Do this >> Could you copy out the rows below, from the line holding "The width and height of the screenshot is (1456, 818)." through the line holding "Action: [x=123, y=985]", both included, without changing anything?

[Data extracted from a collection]
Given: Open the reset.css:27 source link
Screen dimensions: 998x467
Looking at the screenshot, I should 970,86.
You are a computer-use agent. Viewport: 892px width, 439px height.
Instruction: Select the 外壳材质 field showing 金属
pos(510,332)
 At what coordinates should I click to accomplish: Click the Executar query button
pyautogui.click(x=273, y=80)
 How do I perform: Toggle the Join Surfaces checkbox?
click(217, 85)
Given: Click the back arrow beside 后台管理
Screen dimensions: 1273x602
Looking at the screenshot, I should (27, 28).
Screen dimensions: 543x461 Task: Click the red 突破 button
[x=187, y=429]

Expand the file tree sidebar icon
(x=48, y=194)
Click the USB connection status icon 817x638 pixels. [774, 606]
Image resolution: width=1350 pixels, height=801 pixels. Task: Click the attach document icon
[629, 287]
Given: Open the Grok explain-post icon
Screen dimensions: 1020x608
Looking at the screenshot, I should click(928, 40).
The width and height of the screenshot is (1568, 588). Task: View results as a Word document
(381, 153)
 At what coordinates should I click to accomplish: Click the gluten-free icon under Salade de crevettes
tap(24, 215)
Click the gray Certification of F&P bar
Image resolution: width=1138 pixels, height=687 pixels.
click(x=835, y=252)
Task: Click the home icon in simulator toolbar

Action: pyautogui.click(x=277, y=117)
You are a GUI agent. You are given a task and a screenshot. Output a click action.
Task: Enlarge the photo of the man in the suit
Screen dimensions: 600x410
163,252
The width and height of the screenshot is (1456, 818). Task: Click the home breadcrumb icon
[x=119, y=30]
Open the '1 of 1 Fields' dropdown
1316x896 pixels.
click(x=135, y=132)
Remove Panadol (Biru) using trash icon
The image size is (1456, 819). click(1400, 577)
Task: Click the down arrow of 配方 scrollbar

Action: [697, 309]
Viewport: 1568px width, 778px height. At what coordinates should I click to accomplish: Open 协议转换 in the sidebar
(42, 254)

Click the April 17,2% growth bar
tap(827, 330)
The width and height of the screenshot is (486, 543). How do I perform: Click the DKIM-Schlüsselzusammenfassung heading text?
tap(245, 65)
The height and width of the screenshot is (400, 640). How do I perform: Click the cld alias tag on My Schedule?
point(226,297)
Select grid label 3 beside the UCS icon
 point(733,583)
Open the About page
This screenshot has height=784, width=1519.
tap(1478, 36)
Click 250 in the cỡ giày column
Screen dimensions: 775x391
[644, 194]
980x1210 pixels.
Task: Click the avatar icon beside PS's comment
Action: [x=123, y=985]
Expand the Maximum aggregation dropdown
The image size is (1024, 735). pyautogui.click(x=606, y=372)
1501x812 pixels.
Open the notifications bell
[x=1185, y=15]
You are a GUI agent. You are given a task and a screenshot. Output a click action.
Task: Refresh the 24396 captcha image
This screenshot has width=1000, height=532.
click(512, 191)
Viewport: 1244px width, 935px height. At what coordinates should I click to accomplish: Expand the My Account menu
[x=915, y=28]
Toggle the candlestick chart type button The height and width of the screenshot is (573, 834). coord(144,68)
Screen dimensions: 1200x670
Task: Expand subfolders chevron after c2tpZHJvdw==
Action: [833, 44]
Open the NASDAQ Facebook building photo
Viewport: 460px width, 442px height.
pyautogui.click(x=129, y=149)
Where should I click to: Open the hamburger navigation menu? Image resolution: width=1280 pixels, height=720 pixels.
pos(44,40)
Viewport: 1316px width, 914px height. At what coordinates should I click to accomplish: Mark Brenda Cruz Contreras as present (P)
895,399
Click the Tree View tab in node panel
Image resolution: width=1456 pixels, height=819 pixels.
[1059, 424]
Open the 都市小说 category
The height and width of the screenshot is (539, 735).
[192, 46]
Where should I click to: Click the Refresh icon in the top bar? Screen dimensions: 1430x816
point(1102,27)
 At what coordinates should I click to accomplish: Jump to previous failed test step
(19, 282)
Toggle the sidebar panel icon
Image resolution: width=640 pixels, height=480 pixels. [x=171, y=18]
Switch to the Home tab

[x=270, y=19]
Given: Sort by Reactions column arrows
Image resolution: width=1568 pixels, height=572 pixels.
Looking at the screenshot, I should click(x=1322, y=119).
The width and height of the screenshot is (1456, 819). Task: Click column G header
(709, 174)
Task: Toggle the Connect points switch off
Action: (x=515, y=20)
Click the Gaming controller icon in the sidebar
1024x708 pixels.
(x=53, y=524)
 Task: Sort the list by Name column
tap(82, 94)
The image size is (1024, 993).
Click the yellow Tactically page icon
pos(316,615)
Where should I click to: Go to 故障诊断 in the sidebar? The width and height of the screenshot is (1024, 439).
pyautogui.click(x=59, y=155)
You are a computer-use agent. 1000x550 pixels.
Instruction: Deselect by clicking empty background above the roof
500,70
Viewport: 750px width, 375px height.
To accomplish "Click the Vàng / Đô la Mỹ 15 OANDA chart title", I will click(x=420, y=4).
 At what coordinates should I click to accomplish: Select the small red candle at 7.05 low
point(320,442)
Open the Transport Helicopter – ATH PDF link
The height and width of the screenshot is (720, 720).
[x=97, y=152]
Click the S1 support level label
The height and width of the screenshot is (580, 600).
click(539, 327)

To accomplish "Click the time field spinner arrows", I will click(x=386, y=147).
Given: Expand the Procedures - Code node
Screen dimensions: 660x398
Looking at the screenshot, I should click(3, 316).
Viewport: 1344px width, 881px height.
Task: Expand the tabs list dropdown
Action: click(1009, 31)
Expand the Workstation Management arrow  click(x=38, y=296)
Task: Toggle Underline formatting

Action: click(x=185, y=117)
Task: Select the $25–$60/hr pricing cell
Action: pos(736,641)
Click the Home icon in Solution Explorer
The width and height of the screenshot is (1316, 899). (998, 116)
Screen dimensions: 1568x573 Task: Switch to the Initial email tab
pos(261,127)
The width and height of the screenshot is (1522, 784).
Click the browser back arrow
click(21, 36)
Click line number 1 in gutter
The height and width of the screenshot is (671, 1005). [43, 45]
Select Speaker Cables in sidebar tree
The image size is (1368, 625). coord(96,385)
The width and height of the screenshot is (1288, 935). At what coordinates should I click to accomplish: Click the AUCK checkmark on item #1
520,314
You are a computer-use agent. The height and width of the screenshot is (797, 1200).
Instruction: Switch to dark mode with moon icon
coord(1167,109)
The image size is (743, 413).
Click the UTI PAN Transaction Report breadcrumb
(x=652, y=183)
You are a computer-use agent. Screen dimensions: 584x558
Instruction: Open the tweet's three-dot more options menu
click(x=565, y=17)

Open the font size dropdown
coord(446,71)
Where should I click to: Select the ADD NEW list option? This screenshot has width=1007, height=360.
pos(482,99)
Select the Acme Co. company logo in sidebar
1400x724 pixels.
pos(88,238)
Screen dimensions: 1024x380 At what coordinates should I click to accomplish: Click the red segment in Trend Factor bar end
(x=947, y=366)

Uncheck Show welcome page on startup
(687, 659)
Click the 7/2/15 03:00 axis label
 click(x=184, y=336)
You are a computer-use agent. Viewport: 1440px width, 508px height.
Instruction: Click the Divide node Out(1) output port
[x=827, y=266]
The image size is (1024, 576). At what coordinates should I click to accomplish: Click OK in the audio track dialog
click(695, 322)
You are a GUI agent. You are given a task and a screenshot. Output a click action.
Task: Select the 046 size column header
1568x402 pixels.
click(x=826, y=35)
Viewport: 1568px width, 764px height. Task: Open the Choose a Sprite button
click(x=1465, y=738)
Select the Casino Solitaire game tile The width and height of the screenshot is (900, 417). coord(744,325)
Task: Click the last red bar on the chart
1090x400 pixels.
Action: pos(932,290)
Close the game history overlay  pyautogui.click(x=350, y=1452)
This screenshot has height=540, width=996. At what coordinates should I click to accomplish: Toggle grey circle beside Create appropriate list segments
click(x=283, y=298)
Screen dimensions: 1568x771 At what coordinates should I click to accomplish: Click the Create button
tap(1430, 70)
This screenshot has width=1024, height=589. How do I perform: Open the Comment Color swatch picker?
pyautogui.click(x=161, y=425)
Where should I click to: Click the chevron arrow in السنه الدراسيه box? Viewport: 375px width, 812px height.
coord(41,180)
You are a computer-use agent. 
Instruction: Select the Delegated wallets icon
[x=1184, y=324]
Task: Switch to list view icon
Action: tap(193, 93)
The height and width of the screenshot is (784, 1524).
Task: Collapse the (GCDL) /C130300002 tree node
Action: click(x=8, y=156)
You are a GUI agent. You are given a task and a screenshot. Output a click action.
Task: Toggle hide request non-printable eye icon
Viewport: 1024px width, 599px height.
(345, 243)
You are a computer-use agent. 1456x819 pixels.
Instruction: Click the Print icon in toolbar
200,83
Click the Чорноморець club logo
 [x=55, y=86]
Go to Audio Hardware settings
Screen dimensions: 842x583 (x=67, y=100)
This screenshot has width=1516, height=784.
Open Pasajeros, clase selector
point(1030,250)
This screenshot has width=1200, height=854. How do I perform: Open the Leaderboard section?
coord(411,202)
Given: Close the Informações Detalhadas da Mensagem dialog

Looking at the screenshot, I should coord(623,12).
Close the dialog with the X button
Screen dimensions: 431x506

Exercise output >>
The width and height of the screenshot is (1456, 818). Task: Click the home breadcrumb icon
[x=119, y=30]
Open the '1 of 1 Fields' dropdown
1316x896 pixels.
click(x=135, y=132)
Remove Panadol (Biru) using trash icon
The image size is (1456, 819). click(1400, 577)
Task: Click the down arrow of 配方 scrollbar

Action: [697, 309]
Viewport: 1568px width, 778px height. At what coordinates should I click to accomplish: Open 协议转换 in the sidebar
(42, 254)

Click the April 17,2% growth bar
tap(827, 330)
The width and height of the screenshot is (486, 543). How do I perform: Click the DKIM-Schlüsselzusammenfassung heading text?
tap(245, 65)
The height and width of the screenshot is (400, 640). How do I perform: Click the cld alias tag on My Schedule?
point(226,297)
Select grid label 3 beside the UCS icon
 point(733,583)
Open the About page
This screenshot has height=784, width=1519.
tap(1478, 36)
Click 250 in the cỡ giày column
Screen dimensions: 775x391
[644, 194]
980x1210 pixels.
Task: Click the avatar icon beside PS's comment
Action: [x=123, y=985]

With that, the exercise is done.